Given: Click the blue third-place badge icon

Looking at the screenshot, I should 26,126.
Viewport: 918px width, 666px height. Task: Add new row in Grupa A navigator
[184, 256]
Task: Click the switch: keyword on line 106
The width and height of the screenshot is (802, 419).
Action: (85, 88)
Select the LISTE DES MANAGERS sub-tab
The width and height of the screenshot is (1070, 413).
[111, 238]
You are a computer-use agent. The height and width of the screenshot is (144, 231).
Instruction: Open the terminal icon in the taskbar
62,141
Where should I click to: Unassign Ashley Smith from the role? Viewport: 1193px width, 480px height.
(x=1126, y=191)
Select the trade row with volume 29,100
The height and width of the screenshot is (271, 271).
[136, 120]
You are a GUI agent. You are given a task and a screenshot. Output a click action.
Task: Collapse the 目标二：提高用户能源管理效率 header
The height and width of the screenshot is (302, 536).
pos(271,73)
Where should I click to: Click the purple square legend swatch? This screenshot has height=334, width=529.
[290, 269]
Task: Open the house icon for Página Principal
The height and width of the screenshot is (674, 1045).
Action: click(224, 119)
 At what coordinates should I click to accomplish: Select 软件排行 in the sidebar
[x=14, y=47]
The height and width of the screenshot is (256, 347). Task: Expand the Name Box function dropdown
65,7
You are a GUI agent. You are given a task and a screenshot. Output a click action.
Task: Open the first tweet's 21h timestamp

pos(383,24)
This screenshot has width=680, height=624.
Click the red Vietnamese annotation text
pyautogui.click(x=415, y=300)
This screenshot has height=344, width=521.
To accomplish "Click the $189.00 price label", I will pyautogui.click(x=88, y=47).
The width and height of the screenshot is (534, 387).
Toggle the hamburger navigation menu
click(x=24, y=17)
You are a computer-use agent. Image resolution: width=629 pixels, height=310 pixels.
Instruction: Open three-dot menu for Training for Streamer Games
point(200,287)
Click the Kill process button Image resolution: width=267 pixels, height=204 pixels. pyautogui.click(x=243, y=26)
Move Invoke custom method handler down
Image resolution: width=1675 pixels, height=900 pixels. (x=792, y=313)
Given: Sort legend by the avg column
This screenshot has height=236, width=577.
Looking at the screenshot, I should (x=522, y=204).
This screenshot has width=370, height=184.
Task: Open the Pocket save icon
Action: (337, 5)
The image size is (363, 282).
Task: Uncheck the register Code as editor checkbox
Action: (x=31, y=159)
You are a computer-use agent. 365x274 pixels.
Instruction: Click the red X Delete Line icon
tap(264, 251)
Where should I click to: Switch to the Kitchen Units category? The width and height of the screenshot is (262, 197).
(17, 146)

^^^^^^^^

Where the line containing "The width and height of the screenshot is (534, 387)." appears in the records above, begin there and print every line through the last, exactly and with nothing else.

The width and height of the screenshot is (534, 387).
Toggle the hamburger navigation menu
click(x=24, y=17)
You are a computer-use agent. Image resolution: width=629 pixels, height=310 pixels.
Instruction: Open three-dot menu for Training for Streamer Games
point(200,287)
Click the Kill process button Image resolution: width=267 pixels, height=204 pixels. pyautogui.click(x=243, y=26)
Move Invoke custom method handler down
Image resolution: width=1675 pixels, height=900 pixels. (x=792, y=313)
Given: Sort legend by the avg column
This screenshot has height=236, width=577.
Looking at the screenshot, I should (x=522, y=204).
This screenshot has width=370, height=184.
Task: Open the Pocket save icon
Action: (337, 5)
The image size is (363, 282).
Task: Uncheck the register Code as editor checkbox
Action: (x=31, y=159)
You are a computer-use agent. 365x274 pixels.
Instruction: Click the red X Delete Line icon
tap(264, 251)
Where should I click to: Switch to the Kitchen Units category? The width and height of the screenshot is (262, 197).
(17, 146)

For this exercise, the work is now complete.